Output only the lines below from the one holding "Given: Open the Build Rules tab" down to the one holding "Instruction: Select the", both end lines included and every picture dropped.

EXERCISE DATA:
· · · · · · ·

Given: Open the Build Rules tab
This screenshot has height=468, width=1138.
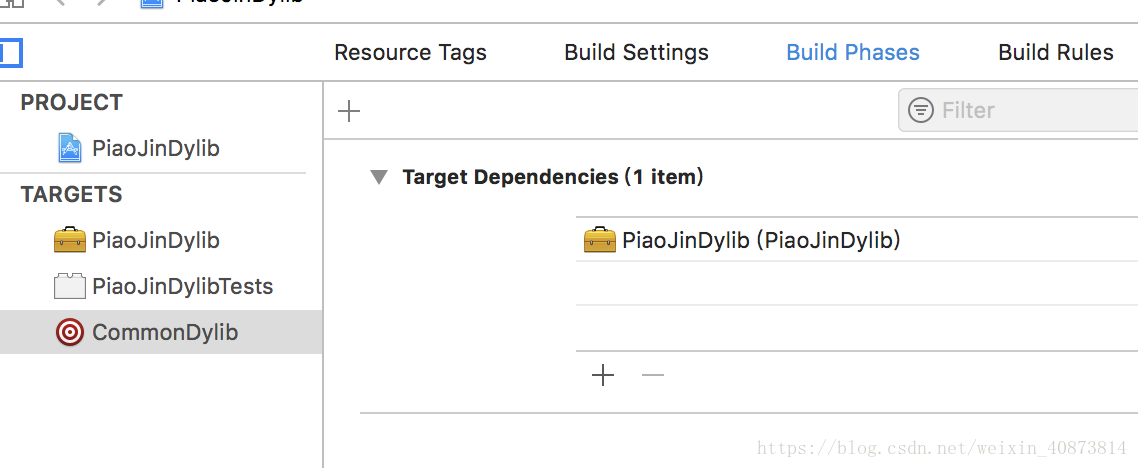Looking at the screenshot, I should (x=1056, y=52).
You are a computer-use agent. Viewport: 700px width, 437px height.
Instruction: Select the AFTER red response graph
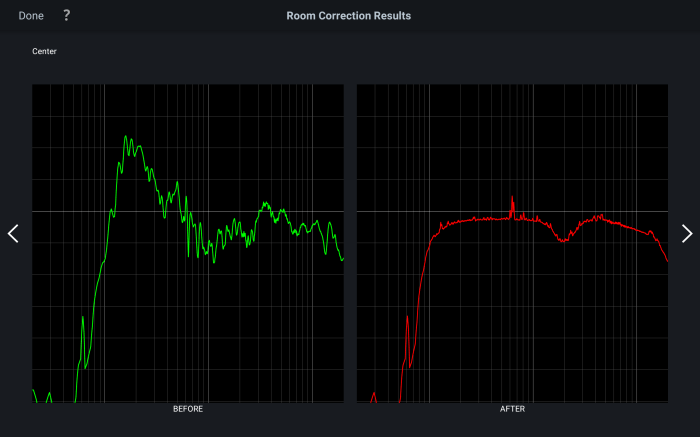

· · · · · · ·

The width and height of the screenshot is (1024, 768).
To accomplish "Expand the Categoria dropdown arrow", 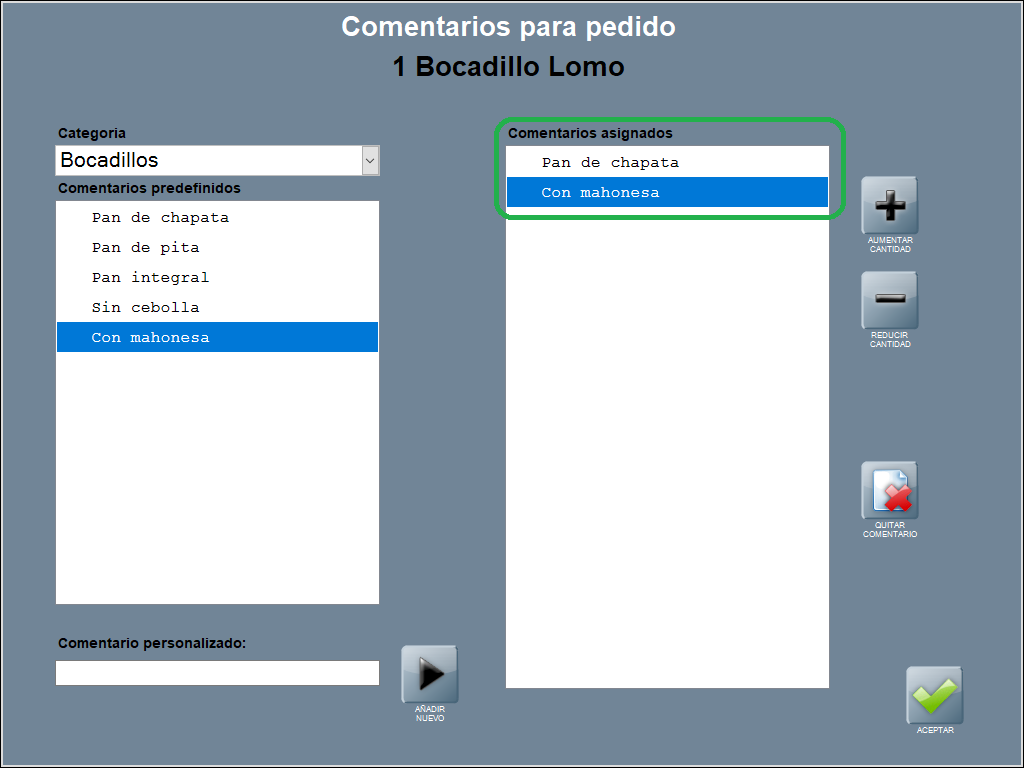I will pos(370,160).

· · · · · · ·

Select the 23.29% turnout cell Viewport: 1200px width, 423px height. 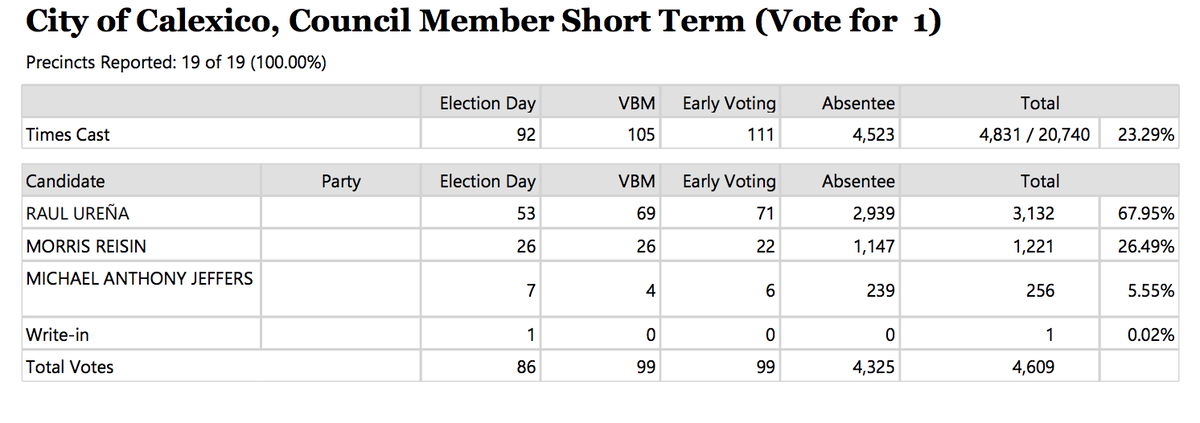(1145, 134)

· · · · · · ·

TASK RESPONSE:
Given: Open the Build Rules tab
This screenshot has height=468, width=1138.
Looking at the screenshot, I should (x=1056, y=52).
You are a computer-use agent. Viewport: 700px width, 437px height.
Instruction: Select the AFTER red response graph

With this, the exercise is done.